Estudo associa doença gengival e cáries a maior risco de AVC

Visto que as descobertas descrevem apenas uma associação, os cientistas só podem pressupor o motivo dessa relação. Entretanto, pesquisas anteriores já sugerem que a inflamação e as bactérias da boca podem se espalhar para outras áreas do corpo, trazendo riscos para a saúde cardiovascular e aumentando a probabilidade de formação de coágulos.

Estudos precedentes encontraram bactérias orais nas placas que podem se acumular e pressionar as artérias, levando à formação de coágulos e ao estímulo de acidentes vasculares cerebrais isquêmicos.

Cuidados básicos com a saúde bucal

Os dados coletados pela Universidade da Carolina do Sul levam ao reforço da importância de manter a saúde bucal em dia, inclusive, como forma de prevenção ao AVC. Os cuidados incluem escovar os dentes pelo menos três vezes ao dia com creme dental fluoretado, usar o fio dental diariamente e realizar visitas regulares ao dentista. “A prevenção começa com hábitos simples, mas consistentes”, frisa a cirurgiã-dentista Diana Fernandes.

“Além disso, o controle da alimentação tem papel importante: o consumo excessivo de açúcar e carboidratos refinados alimenta as bactérias causadoras de cáries. E, claro, é importante estar atento a sinais precoces como sangramento gengival, mau hálito ou sensibilidade — esses sintomas indicam inflamação e precisam de avaliação profissional”, acrescenta Diana.

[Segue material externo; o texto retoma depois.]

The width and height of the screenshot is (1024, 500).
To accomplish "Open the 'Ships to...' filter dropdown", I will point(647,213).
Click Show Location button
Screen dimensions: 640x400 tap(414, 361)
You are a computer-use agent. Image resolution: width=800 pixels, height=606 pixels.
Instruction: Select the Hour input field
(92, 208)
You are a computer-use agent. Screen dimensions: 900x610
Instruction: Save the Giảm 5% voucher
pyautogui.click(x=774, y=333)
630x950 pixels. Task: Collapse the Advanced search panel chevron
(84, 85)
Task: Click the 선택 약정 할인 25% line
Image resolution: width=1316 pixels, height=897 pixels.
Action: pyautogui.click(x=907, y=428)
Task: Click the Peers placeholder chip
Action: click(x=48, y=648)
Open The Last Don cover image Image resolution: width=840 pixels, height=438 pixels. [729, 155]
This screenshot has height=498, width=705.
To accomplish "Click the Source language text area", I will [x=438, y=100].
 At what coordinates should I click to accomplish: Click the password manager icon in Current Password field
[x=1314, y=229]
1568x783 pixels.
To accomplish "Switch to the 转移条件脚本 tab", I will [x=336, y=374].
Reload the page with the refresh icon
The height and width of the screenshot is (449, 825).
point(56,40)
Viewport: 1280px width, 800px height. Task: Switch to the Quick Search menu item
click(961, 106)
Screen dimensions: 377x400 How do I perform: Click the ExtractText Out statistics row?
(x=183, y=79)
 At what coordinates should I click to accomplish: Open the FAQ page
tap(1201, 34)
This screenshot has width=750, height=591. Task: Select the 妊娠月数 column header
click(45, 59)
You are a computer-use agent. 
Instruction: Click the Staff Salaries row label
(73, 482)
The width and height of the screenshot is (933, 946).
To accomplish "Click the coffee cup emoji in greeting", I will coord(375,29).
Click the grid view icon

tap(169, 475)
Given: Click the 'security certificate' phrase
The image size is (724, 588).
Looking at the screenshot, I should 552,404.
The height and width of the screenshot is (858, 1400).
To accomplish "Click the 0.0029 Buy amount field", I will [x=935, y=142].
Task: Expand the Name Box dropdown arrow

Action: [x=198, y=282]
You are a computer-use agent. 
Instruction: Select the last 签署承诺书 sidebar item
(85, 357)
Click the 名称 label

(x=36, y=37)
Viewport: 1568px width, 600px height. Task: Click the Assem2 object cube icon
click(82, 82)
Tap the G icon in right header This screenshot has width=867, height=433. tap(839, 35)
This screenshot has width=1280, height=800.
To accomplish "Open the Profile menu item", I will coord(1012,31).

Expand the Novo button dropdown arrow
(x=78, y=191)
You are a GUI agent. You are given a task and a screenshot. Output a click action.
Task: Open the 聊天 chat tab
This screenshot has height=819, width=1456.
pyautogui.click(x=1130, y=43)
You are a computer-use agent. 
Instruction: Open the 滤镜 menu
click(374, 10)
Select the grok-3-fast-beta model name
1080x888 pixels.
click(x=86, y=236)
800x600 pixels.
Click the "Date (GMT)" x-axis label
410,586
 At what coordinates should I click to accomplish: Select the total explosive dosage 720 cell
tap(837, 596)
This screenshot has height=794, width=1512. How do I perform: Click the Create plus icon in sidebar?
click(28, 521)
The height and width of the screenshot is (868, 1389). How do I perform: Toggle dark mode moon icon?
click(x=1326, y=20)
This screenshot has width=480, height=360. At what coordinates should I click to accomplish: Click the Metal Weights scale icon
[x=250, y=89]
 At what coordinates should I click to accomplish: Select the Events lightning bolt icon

Em conversa com a coluna Claudia Meireles, a especialista afirma que hoje, com o avanço da odontologia, há tecnologias como o escâner intraoral, o laser e o Airflow, que permitem diagnósticos mais precisos e limpezas indolores, facilitando o cuidado contínuo da saúde bucal. “Cuidar da boca é cuidar do corpo inteiro. Uma boca saudável reflete um organismo equilibrado”, aconselha.

Realizar visitas regulares ao dentista é crucial para manter a saúde bucal em dia

No que diz respeito à pesquisa mencionada acima, a dentista explica que a saúde bucal e a saúde cardiovascular estão muito mais conectadas do que se imagina. Ela conta que a boca abriga milhões de bactérias, e quando há inflamações gengivais ou cáries não tratadas, essas bactérias podem migrar para a corrente sanguínea.

“Esse processo desencadeia uma resposta inflamatória sistêmica, que favorece o acúmulo de placas nas artérias e pode aumentar o risco de eventos cardiovasculares, como o AVC e o infarto”, relata a profissional.

Em outras palavras, a inflamação crônica causada por doenças gengivais não fica restrita à boca — ela impacta todo o organismo. “Por isso, manter uma boa saúde bucal é também uma forma de prevenir doenças graves e preservar o equilíbrio geral do corpo”, reitera.